List do ministra Radosława Sikorskiego (11.01.2008)
Sygn. 02/I/2008
Minister Spraw Zagranicznych RP
Szanowny Panie Ministrze
Jako poseł zasiadający w Komisji Wolności Obywatelskich, Sprawiedliwości i Spraw Wewnętrznych Parlamentu Europejskiego chciałbym zwrócić Pańską uwagę na niezbyt skuteczną działalność polskich placówek dyplomatycznych w Europie. Urzędnicy konsularni, niejednokrotnie, zamiast bronić praw Polaków żyjących poza granicami kraju, starają się usankcjonować swoją bezczynność wymogami wewnętrznego prawa danego kraju. Rozumiem, że wiążą ich umowy międzynarodowe, jednak uważam, że pomimo wszystko powinni oni szukać drogi konstruktywnej pomocy i starać się interweniować w najbardziej rażących przypadkach.

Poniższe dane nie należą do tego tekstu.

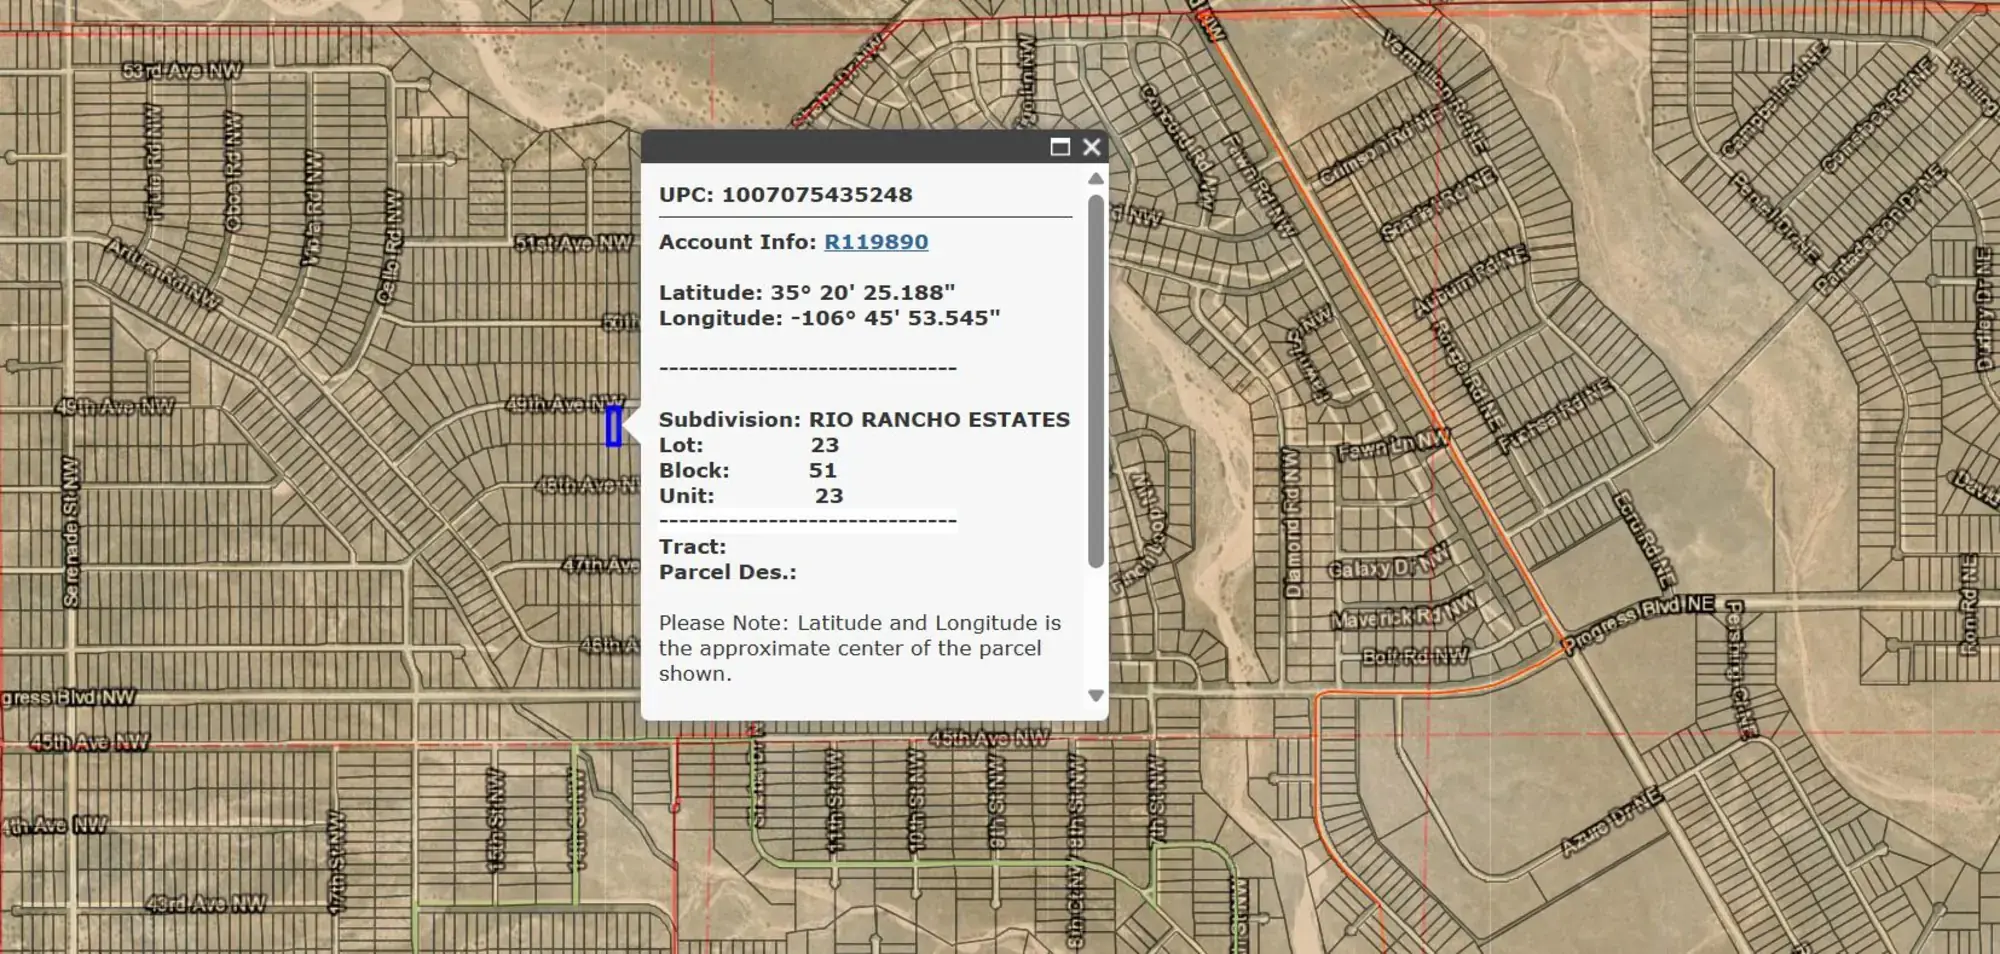Click the 43rd Ave NW map label
This screenshot has width=2000, height=954.
(205, 904)
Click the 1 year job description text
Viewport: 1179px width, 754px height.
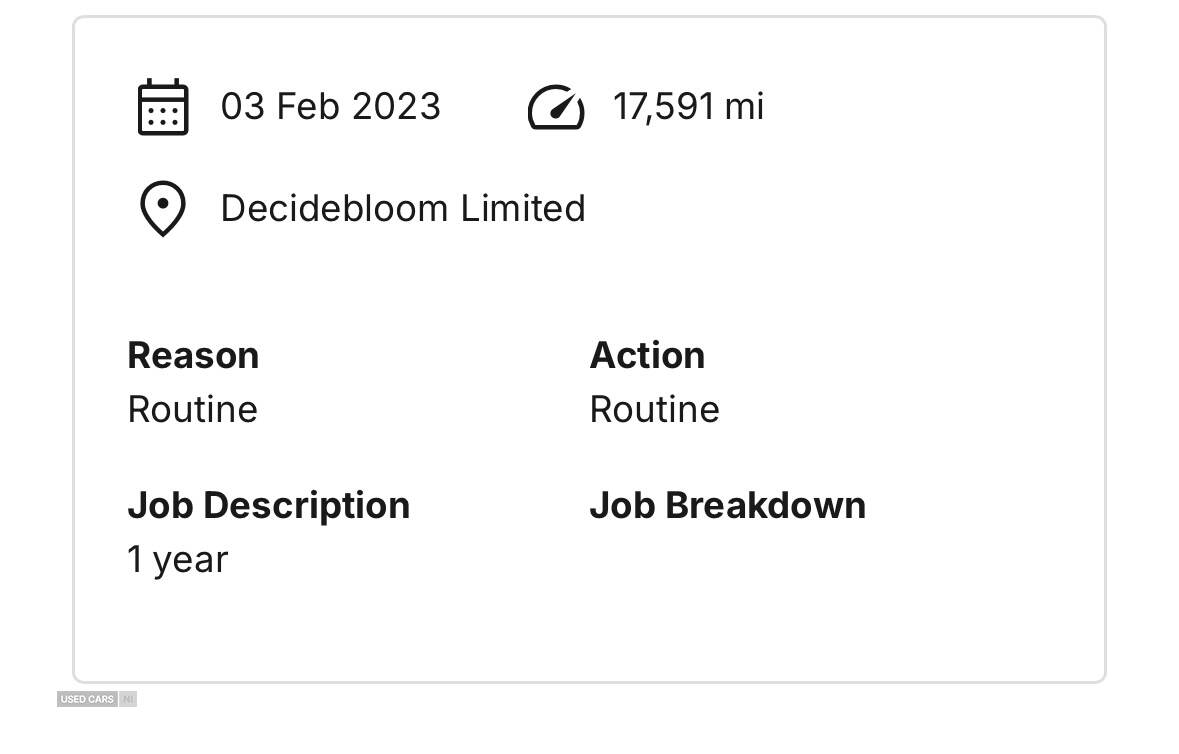178,559
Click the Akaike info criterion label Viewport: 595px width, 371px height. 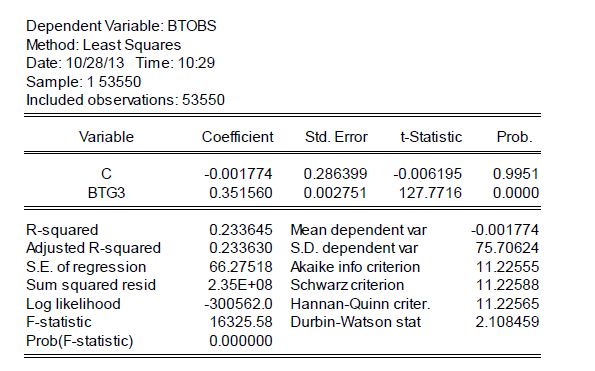[355, 267]
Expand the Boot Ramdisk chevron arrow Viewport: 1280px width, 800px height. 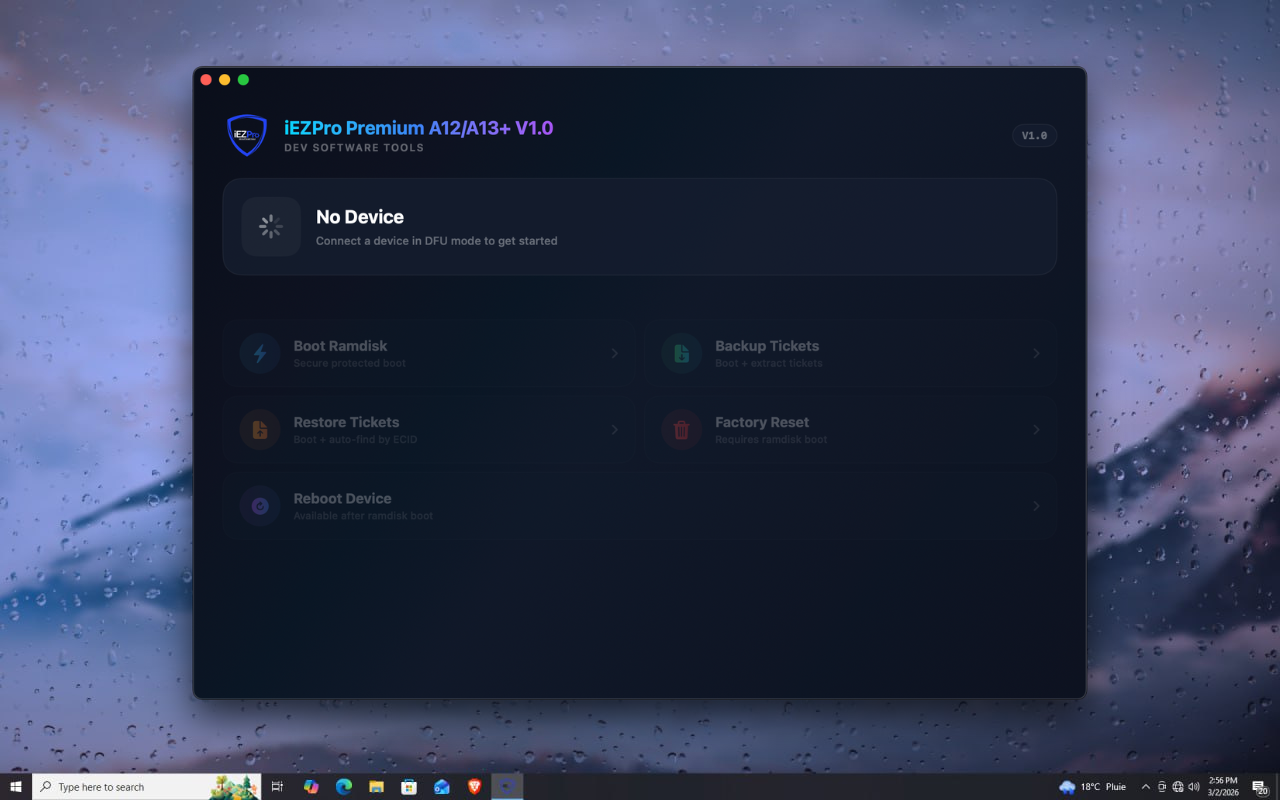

Ponieważ jestem w stałym kontakcie z Polakami poszkodowanymi przez sądy m.in. w Norwegii, Francji, Niemczech, Austrii i Holandii wiem niestety, że szukanie przez nich wsparcia w placówkach konsularnych zazwyczaj kończy się fiaskiem. Nagminnie odmawia się im nawet udzielenia wsparcia prawnego czy biernego udziału w rozprawach sądowych (w roli obserwatora). Polacy są pozostawieni samym sobie w nierównej walce z obcym im systemem prawnym, niejednokrotnie wyraźnie szykanującym ich ze względu na ich pochodzenie narodowościowe. W świetle prawa odbiera się im dzieci, majątek i pracę, nie pozostawiając możliwości obrony. Często jedynym sposobem na ocalenie tego co dla nich najważniejsze, jest potajemna ucieczka do Polski i ukrywanie się przed policją kraju, z którego udało im się wyrwać, a czasem także i policją polską, która zdaje się nie zauważać konieczności obrony interesów, przede wszystkim, polskich.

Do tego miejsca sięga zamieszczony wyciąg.